### PROVIDED RECORDS
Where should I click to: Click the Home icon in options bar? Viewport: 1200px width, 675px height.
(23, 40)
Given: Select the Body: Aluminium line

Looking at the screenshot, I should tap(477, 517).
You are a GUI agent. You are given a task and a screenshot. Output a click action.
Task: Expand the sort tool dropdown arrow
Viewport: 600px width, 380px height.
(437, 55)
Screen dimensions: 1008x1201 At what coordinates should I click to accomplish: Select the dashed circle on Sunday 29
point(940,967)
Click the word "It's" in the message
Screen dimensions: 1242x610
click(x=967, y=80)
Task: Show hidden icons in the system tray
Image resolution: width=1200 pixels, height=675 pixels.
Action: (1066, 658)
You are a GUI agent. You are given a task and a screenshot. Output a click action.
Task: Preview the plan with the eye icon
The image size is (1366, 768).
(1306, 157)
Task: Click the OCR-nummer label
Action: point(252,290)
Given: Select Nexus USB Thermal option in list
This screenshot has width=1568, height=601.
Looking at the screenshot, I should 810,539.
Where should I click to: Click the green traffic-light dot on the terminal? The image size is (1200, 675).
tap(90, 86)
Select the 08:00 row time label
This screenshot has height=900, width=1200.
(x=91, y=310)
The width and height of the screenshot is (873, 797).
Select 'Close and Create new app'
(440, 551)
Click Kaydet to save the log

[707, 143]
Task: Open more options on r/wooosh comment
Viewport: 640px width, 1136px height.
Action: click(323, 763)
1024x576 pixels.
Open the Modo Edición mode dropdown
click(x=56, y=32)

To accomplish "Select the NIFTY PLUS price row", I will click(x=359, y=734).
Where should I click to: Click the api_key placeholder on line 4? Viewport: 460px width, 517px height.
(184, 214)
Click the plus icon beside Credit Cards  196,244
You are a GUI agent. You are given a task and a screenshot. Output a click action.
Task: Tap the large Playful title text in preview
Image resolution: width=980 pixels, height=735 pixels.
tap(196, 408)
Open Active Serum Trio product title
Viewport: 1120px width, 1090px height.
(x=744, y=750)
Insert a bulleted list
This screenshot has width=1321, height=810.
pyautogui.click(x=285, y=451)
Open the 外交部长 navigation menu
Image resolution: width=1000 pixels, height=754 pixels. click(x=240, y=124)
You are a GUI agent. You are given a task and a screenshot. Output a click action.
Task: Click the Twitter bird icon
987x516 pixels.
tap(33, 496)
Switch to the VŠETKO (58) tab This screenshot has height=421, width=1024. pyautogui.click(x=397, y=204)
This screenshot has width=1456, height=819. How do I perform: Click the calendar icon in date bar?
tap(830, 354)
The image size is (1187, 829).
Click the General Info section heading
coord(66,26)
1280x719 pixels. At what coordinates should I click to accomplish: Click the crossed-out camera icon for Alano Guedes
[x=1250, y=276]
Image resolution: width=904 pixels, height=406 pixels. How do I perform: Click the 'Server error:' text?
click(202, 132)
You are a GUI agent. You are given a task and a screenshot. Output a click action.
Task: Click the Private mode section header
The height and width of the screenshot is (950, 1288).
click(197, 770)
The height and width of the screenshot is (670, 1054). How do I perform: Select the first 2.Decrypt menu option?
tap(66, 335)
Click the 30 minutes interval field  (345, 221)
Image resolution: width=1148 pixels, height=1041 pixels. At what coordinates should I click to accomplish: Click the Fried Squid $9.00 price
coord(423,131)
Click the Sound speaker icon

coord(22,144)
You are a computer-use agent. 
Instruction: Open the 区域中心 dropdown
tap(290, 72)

### EXERCISE DETAILS
The exact lines of the material above starting at the one that contains "Given: Select the Body: Aluminium line" and ending at the one that contains "Task: Expand the sort tool dropdown arrow" are what to retype; leave out everything else.

### RESPONSE
Given: Select the Body: Aluminium line

Looking at the screenshot, I should tap(477, 517).
You are a GUI agent. You are given a task and a screenshot. Output a click action.
Task: Expand the sort tool dropdown arrow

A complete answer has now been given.